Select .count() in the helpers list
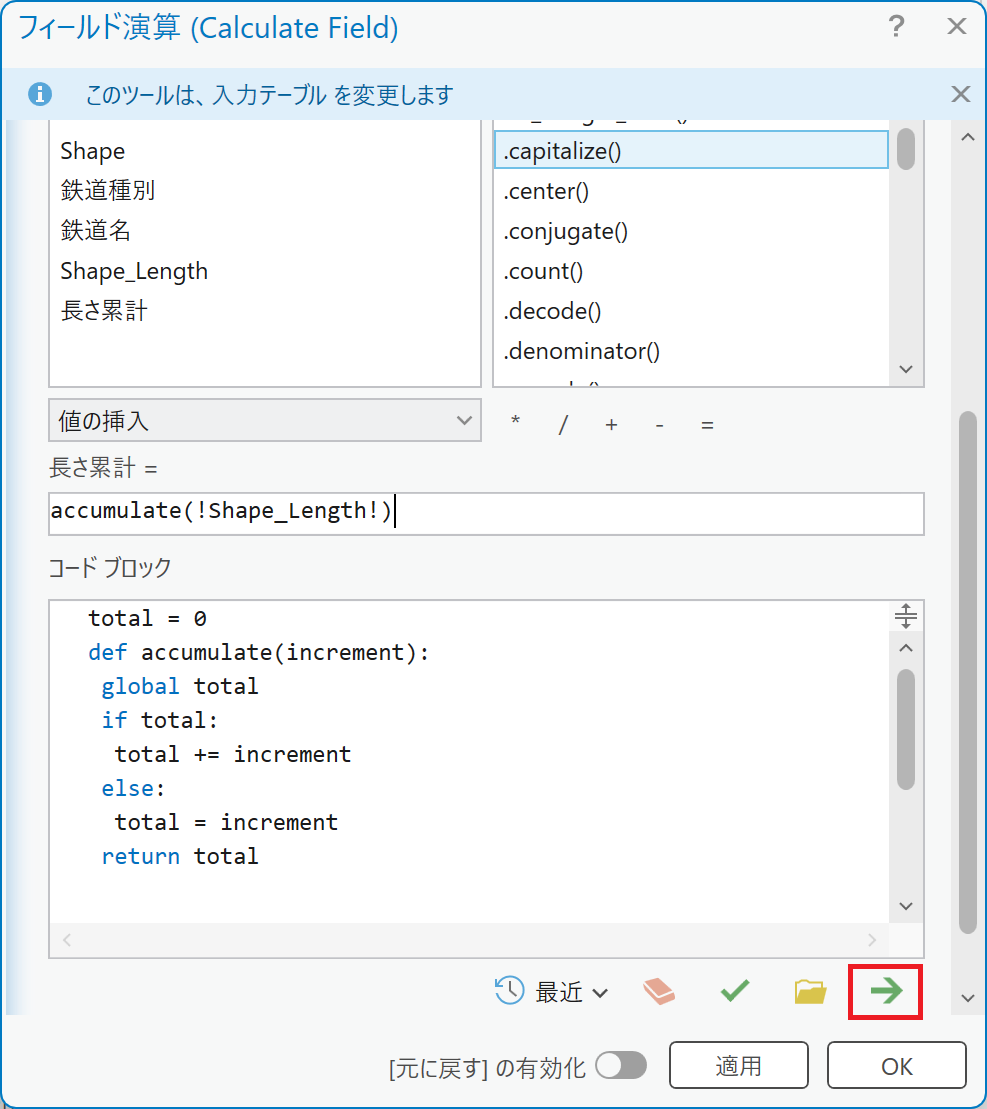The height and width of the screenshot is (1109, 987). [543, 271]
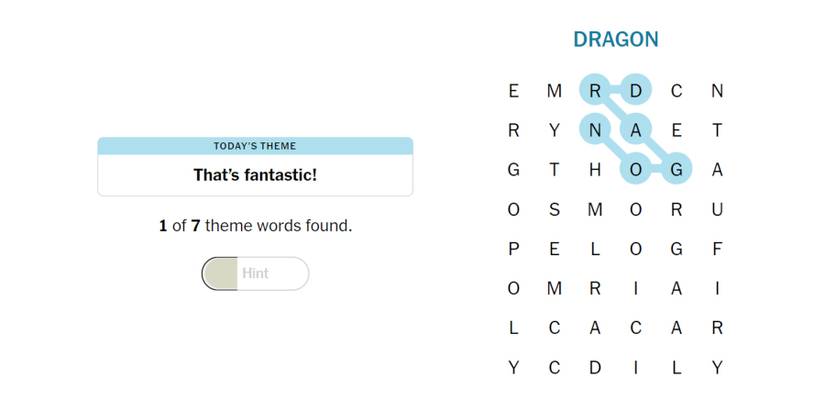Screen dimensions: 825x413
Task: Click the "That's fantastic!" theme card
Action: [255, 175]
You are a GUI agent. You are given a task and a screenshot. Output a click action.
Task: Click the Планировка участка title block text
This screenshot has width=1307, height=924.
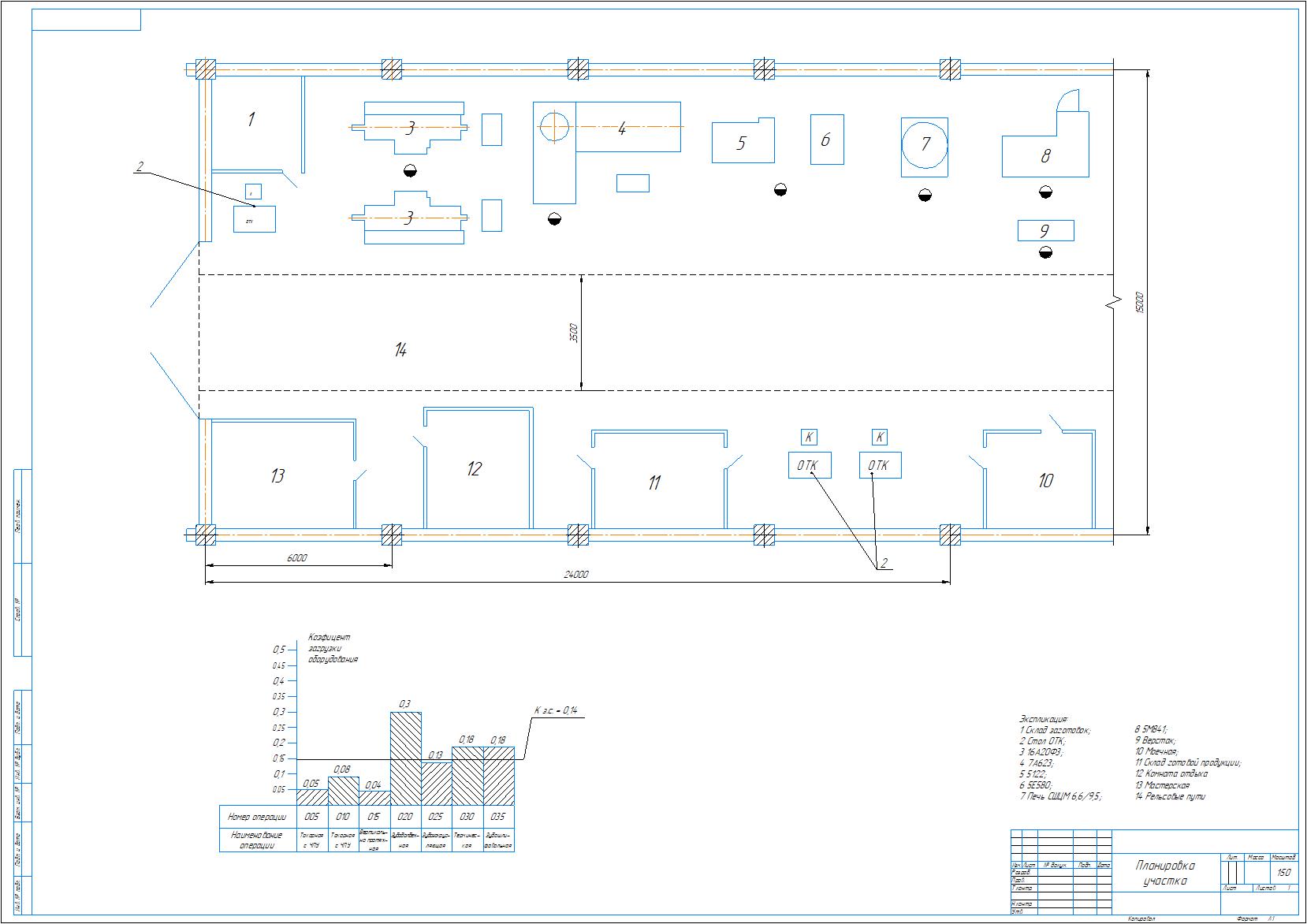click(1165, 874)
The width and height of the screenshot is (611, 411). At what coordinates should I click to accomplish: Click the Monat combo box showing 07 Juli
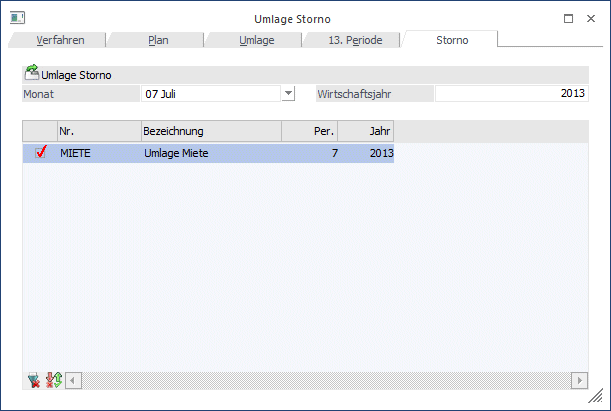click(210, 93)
○ ○ ○
Exactly as they appear above, print all the lines, but not the pictures.

Select .count() in the helpers list
The height and width of the screenshot is (1109, 987). [543, 271]
Screen dimensions: 825x413
Task: Click the "That's fantastic!" theme card
Action: [255, 175]
You are a GUI agent. You are given a task and a screenshot. Output a click action.
Task: Click the Планировка участка title block text
This screenshot has width=1307, height=924.
click(1165, 874)
The width and height of the screenshot is (611, 411). At what coordinates should I click to accomplish: Click the Monat combo box showing 07 Juli
click(210, 93)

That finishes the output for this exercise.